Баскак посмотрел им вслед, покачал головой, пощелкал языком и подозвал низенького человека с козлиной бородкой и острыми скулами. На нем болтался вымазанный навозом рваный халат, а облезлая и засаленная папаха натянута на уши.
– Эй, Забан, ты видел когда-нибудь таких странных купцов? – тихо спросил баскак.
– Твое внимание безошибочно, господин.
– Но пять верблюдов, навьюченных тканями, немалое имущество для таких бедных с виду людей…
Низенький хихикнул, показав черные зубы.
– У широкобородого, что так почтительно отвечал тебе, под обтрепанным рукавом золотой браслет с рубином, стоимостью значительно большей, чем верблюды с вьюками.

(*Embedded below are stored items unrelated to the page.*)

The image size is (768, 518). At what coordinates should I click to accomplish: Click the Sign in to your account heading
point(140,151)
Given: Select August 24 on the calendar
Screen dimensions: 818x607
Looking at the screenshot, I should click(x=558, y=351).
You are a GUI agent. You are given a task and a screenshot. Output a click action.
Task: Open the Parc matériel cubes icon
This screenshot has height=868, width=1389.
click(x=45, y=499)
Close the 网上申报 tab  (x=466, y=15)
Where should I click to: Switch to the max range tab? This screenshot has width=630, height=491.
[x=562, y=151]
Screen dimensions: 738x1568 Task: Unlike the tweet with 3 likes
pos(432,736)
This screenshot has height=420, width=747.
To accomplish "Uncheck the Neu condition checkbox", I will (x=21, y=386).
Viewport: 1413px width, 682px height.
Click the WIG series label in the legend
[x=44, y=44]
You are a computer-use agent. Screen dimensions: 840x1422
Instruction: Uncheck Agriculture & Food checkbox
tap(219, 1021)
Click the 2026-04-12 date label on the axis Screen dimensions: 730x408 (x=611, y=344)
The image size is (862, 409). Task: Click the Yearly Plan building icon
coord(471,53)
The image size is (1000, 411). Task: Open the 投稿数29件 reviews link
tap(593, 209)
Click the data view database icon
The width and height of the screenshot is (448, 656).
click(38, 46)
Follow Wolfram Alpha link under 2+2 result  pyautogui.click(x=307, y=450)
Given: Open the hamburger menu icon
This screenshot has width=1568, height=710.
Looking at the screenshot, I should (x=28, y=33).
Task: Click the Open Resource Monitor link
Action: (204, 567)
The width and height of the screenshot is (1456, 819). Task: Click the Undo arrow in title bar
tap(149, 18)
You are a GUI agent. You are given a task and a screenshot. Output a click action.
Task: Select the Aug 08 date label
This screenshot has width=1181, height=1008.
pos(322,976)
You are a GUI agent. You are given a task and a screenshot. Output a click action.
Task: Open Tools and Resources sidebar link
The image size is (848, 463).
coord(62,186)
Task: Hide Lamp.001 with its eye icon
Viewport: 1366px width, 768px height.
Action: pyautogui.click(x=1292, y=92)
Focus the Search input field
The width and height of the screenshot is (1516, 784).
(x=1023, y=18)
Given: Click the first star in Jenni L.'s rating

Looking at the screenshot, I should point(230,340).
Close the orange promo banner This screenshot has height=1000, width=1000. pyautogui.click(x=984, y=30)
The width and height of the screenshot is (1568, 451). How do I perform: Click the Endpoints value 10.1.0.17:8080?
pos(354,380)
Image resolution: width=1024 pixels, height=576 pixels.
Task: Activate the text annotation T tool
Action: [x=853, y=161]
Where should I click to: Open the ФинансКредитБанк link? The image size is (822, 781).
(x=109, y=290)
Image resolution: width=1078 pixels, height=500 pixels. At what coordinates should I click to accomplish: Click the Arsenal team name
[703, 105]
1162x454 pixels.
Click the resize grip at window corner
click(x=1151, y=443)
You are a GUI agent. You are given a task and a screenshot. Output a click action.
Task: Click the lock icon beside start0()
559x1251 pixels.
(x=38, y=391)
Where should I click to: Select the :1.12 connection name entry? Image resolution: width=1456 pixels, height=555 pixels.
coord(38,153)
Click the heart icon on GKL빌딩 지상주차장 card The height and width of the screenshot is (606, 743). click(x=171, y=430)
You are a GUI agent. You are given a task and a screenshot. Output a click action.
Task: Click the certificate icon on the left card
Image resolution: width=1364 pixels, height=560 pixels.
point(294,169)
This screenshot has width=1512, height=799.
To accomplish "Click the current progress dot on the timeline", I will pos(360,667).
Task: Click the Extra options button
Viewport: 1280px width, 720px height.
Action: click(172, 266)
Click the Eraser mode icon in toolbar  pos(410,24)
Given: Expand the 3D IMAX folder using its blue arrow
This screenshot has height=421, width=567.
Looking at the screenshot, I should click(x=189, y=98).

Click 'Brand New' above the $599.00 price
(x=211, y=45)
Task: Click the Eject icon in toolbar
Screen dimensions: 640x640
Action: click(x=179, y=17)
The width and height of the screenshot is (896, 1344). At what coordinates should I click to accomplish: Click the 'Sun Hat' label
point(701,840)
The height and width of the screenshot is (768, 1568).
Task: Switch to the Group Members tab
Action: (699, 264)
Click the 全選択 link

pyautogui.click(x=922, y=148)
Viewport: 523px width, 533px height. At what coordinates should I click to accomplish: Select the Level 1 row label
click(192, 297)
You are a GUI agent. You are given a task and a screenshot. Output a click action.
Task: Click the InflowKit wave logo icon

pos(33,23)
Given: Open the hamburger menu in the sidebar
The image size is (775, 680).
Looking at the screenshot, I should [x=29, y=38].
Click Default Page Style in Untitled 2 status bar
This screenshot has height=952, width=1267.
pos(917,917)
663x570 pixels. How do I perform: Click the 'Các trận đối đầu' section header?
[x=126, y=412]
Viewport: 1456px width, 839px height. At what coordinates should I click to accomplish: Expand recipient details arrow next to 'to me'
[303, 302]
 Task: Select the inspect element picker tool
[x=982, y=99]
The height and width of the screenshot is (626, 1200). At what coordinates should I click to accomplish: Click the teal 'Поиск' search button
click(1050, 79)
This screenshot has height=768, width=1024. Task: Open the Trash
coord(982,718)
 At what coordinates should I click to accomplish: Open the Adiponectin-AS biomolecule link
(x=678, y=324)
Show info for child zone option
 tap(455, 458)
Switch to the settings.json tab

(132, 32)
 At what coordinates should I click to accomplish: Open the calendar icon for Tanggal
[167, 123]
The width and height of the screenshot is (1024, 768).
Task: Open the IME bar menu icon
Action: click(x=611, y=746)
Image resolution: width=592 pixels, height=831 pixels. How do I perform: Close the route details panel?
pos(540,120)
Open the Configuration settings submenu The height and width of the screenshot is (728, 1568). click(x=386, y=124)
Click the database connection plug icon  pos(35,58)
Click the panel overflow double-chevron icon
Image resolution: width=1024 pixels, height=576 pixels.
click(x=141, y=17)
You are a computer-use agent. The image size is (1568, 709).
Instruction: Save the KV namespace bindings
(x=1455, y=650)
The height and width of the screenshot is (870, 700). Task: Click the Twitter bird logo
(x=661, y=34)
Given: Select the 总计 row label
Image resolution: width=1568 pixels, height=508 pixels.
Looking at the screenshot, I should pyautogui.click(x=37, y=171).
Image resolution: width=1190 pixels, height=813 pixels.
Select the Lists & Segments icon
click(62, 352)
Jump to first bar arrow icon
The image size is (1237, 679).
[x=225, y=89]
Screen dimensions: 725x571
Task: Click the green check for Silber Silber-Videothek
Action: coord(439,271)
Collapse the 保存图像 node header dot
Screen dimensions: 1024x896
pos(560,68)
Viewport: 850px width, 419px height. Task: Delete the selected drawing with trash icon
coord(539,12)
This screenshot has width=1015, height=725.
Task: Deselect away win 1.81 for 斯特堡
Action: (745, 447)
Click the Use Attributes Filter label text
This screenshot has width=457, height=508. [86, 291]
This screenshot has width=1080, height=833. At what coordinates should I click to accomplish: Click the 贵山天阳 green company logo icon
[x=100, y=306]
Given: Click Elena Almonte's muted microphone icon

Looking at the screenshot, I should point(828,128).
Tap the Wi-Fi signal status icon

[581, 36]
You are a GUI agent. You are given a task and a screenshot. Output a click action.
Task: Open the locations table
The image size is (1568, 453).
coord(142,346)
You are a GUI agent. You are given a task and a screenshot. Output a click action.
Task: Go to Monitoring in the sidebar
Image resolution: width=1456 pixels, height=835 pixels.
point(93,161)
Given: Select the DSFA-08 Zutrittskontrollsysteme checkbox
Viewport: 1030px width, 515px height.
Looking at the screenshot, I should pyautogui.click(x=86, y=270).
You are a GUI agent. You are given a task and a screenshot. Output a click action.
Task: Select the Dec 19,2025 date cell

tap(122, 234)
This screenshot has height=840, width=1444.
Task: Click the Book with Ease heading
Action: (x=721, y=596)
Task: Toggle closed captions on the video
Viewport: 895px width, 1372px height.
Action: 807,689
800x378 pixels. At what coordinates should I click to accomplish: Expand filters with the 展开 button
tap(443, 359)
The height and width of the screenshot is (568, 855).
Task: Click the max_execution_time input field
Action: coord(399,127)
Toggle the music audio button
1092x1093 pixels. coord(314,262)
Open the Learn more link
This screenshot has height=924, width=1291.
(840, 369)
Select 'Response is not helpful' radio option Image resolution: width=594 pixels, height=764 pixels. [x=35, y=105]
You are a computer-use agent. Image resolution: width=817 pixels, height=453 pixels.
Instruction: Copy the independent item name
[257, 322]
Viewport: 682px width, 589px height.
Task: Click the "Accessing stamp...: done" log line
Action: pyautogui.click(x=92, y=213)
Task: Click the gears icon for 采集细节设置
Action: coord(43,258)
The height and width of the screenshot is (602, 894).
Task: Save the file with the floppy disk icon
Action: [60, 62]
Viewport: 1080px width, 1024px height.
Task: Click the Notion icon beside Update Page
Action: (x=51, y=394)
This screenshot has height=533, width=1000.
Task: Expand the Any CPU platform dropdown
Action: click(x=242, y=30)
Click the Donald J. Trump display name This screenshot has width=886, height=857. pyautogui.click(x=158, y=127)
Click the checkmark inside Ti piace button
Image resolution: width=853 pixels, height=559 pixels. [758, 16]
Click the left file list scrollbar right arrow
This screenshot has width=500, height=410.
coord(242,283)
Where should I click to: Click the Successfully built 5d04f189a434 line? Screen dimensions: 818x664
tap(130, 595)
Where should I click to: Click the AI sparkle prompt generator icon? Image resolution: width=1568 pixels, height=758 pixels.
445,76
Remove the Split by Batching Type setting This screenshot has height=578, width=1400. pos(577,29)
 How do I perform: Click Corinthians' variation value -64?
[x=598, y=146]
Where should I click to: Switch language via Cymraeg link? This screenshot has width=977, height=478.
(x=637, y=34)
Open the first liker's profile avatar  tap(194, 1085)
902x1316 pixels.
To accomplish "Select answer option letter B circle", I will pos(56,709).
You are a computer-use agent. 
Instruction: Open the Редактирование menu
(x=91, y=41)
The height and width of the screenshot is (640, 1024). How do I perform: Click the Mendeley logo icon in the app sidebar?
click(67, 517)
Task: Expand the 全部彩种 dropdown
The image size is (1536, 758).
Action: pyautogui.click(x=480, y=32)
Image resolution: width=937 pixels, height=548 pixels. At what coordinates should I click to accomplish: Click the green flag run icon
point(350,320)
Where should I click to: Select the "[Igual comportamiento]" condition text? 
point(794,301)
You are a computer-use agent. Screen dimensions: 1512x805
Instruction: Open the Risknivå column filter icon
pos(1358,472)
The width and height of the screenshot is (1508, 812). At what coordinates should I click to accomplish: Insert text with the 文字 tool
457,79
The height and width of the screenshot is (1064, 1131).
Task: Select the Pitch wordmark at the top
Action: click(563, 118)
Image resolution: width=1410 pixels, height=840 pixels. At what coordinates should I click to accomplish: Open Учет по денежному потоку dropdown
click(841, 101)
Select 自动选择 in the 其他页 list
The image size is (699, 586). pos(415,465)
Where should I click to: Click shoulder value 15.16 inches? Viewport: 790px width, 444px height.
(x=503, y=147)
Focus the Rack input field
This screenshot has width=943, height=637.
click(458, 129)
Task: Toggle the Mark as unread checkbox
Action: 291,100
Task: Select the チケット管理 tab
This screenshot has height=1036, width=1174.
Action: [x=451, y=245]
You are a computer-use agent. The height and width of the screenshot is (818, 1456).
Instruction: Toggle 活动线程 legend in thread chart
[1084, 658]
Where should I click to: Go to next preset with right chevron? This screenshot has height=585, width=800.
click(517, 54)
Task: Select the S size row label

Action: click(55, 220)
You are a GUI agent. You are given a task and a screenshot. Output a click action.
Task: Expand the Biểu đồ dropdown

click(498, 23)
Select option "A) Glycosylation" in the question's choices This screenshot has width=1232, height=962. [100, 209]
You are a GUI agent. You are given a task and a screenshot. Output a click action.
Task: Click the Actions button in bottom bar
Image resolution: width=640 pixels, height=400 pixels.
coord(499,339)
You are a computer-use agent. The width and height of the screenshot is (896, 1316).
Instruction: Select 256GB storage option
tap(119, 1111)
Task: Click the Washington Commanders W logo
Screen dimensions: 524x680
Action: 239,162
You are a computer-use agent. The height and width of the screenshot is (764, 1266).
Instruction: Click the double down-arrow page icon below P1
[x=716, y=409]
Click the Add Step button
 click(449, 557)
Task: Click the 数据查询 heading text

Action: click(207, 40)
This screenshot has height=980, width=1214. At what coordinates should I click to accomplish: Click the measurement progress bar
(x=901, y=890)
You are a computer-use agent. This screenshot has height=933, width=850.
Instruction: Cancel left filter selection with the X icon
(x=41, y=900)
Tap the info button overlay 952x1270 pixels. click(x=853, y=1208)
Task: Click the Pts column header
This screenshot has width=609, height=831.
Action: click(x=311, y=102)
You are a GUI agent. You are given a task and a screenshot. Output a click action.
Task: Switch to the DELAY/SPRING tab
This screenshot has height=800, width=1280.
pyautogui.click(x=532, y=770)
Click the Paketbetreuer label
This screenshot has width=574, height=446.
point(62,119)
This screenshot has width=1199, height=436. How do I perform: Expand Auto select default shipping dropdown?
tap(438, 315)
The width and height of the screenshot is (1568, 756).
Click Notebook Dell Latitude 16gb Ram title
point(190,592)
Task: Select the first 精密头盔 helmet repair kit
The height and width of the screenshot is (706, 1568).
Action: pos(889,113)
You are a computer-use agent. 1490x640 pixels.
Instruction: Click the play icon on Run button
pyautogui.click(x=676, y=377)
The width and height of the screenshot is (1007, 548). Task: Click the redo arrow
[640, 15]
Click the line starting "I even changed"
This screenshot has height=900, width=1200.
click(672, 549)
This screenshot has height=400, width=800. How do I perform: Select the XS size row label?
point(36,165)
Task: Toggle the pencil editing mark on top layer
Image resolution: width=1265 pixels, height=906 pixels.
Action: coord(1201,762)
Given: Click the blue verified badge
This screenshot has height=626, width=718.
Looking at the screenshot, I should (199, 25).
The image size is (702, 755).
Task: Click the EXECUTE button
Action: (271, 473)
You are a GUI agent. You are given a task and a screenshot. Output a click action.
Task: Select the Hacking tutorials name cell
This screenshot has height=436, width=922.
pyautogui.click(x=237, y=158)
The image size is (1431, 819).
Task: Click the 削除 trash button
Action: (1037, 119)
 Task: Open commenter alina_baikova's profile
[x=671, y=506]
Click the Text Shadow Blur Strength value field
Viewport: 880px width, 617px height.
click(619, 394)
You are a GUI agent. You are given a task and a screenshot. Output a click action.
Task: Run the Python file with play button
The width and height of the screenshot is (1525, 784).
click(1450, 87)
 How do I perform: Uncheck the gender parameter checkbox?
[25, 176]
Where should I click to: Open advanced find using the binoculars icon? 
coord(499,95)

– Что же ты молчал, вонючий хорек?!
– Ты не приказывал мне говорить, господин. Но они пошли за монахом Ларионом, я знаю, где их найти.
– Крепко следи за ними. Открой шире глаза и уши, если не хочешь для себя огорчений. Эти люди не те, за кого себя выдают. Надо узнать, кто они на самом деле. Ступай, презренный!..
– Еще раз выслушай меня, господин, – извиваясь и прижимая тощие руки к животу, взмолился шпион. – Среди погонщиков каравана есть один подозрительный юноша. Прикажи взять его и прижечь ему пятки раскаленным железом. Пусть он скажет, о чем шептался с ним хитрый старый монах Ларион? Видишь, господин, хорек Забан старается заслужить твое милостивое одобрение и свою черствую лепешку…
– Ты верный слуга и не останешься без награды. Эй, нукеры, следуйте за этим человеком и выполняйте все его приказания!
Висячие мосты раскачивались над бурной Курой. Проходя по ним, лошади и верблюды испуганно косились вниз. Облупившиеся домики теснились по горной крутизне друг над другом. На плоских крышах сидели закутанные в черное худые старухи со скорбными, неподвижными лицами.